20 years ago, signs pointed to drugs' threat


A message arrives the other day to call my brother Sidney, who is not precisely my brother. This is our little joke. A long time ago, when they rushed Sidney into intensive care at Union Memorial Hospital, nobody was admitted to see him except immediate family.

"It's OK," I explained at the front desk. "I'm his brother."

Nobody questioned this until the nurse got me to Sidney's bedside, where she noticed that he and I not only had separate last names but separate skin color as well. The nurse rolled her eyes and decided to let it go. The brother tag has stuck for more than 20 years.

Sidney was the first heroin addict I ever wrote about. I met him in the barber shop that isn't there anymore on Greenmount Avenue just above North, back in the spring of 1968, and we hit it off.

He was in the process of beating heroin, and I was in the process of finding out what drug traffic was doing to a city in denial.

City Hall thought drugs were confined to the bleakest black ghettos, a fact some politicians found acceptable.

The cops underestimated drug traffic so badly that, for years, there were only a dozen officers specifically assigned to the narcotics squad. There were a couple of rehab programs in town, but they were so overcrowded they had to turn away people desperate to kick the habit.

Sidney and I had this naive notion back then about writing his story and telling the whole town how bad the problem really was. The piece would set off an outcry for more treatment and more cops. It ran on a Sunday, at the top of Page 1, of a newspaper that isn't there anymore, called The News American.

If anybody noticed the piece, they didn't seem to care. Exaggeration, said a state's attorney. It's just the blacks, said a city councilman, so what's the problem? We can handle it, said a police commissioner named Pomerleau, who also isn't there anymore.

And now, I notice by the calendar, it's more than two decades later. Instead of a few thousand street junkies, there are an estimated 35,000. Instead of a dozen cops fighting drugs, it's every cop's focus. The war on drugs has been lost, the mayor of Baltimore admits, and last week he had experts here to look for a way out.

"There isn't any way out," Sidney was saying recently. "Not this way. All the police in the world can't win this kind of fight."

Sidney was lucky. He had a supportive family, and he had strength.
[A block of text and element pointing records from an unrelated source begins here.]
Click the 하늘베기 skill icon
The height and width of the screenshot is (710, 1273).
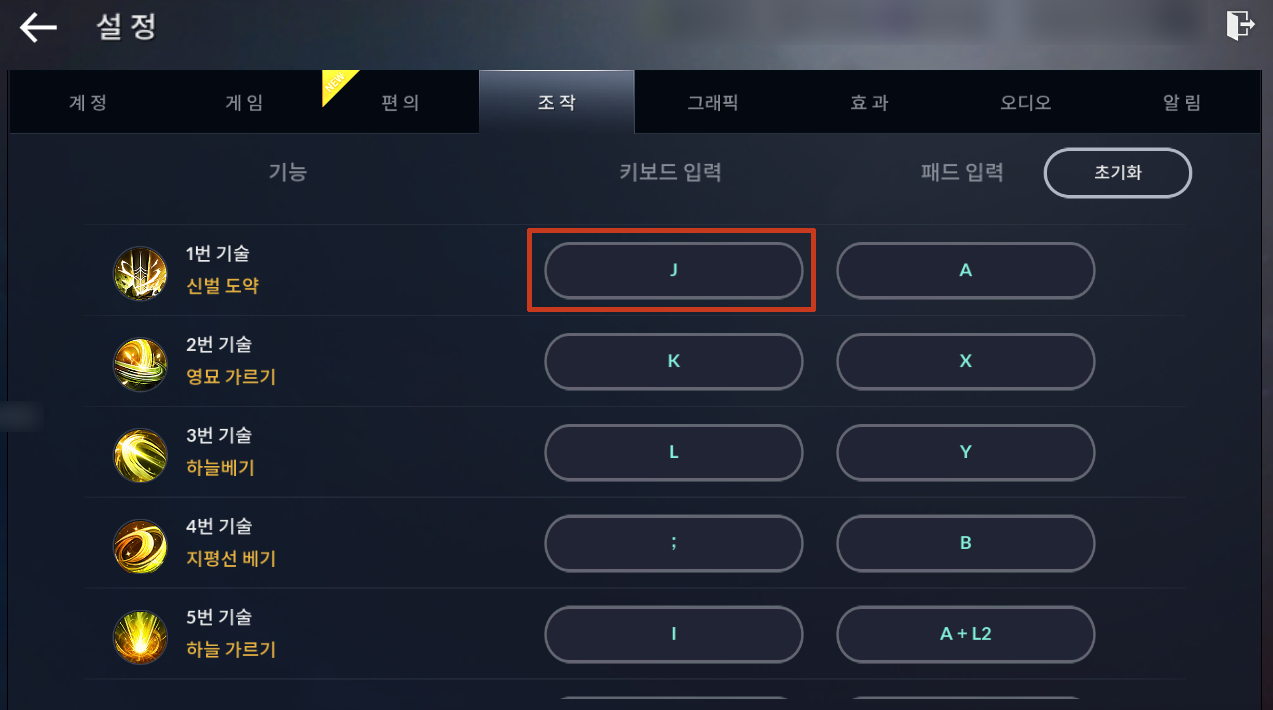[x=140, y=455]

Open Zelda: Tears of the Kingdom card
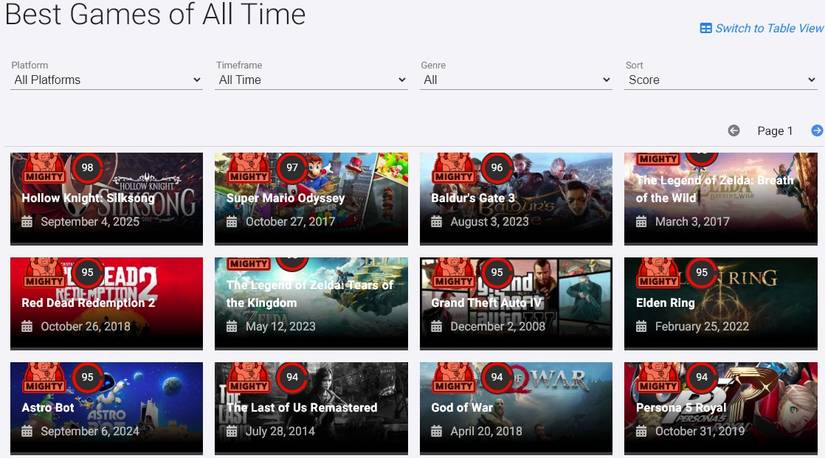click(311, 295)
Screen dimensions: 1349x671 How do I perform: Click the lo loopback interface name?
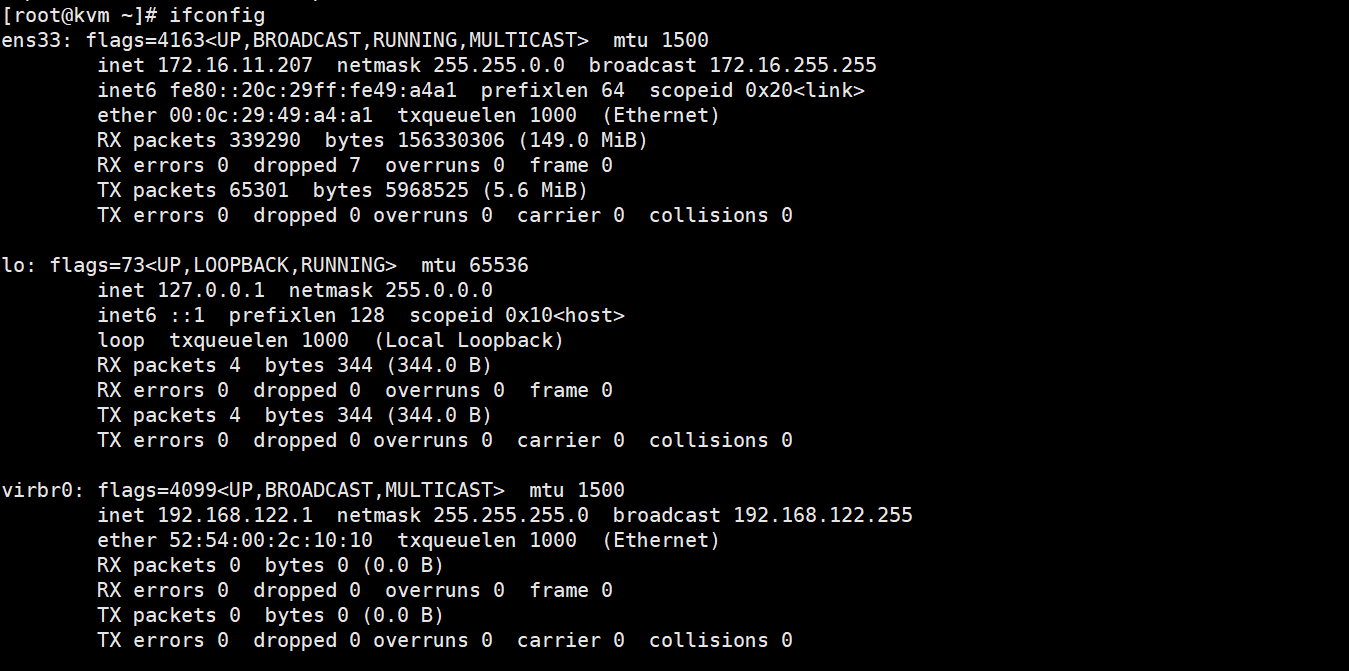click(x=13, y=265)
Also, in that brief heartbeat in the late '60s when Washington threw guilt money into cities, there were jobs around that no longer exist.

Look where we are now. Last week, there were city officials talking loudly of tough measures to take back the city's streets. More candle-light vigils, some said. Beautiful. It sounded like a wake-up call arriving 20 years too late.

At the mayor's conference -- the International Network of Cities on Drug Policy, it was called -- there was grim talk of reforming the fight against drugs. Schmoke has championed decriminalization. Those in Washington who hear him smile indulgently, as though saying: He's young, he'll learn better.

Four years ago, George Bush called narcotics "the gravest domestic threat facing our nation" and then asked for $7.9 billion for an "assault on every front" of the drug war. For the record, the money was .065 percent of the federal budget. For our "gravest domestic threat?" Big deal. He could have doubled it, and it still wouldn't be enough.

"All these candlelight vigils," my friend Sidney said yesterday. "What is a candlelight vigil? It's 10 minutes on the other side of the war zone, that's all."

Then there's something else: Last month, the Abell Foundation issued a report -- "Baltimore's Drug Problem: It's Costing Too Much Not to Spend More On It" -- calling for more emphasis on treatment and noting that 62,000 people in the city (about one in every 12 residents) need drug or alcohol treatment.

The country still hasn't learned the great lesson of whiskey Prohibition: It didn't work. Nor has the drug fight. My friend Sidney beat narcotics while there was still time. It's too big to stop now. Instead of stopping the traffic, we've created a generation of criminals, from whom we cower behind locked doors.

And candlelight vigils won't stop it, nor City Hall outcries or grand conferences, if nobody in Washington is listening.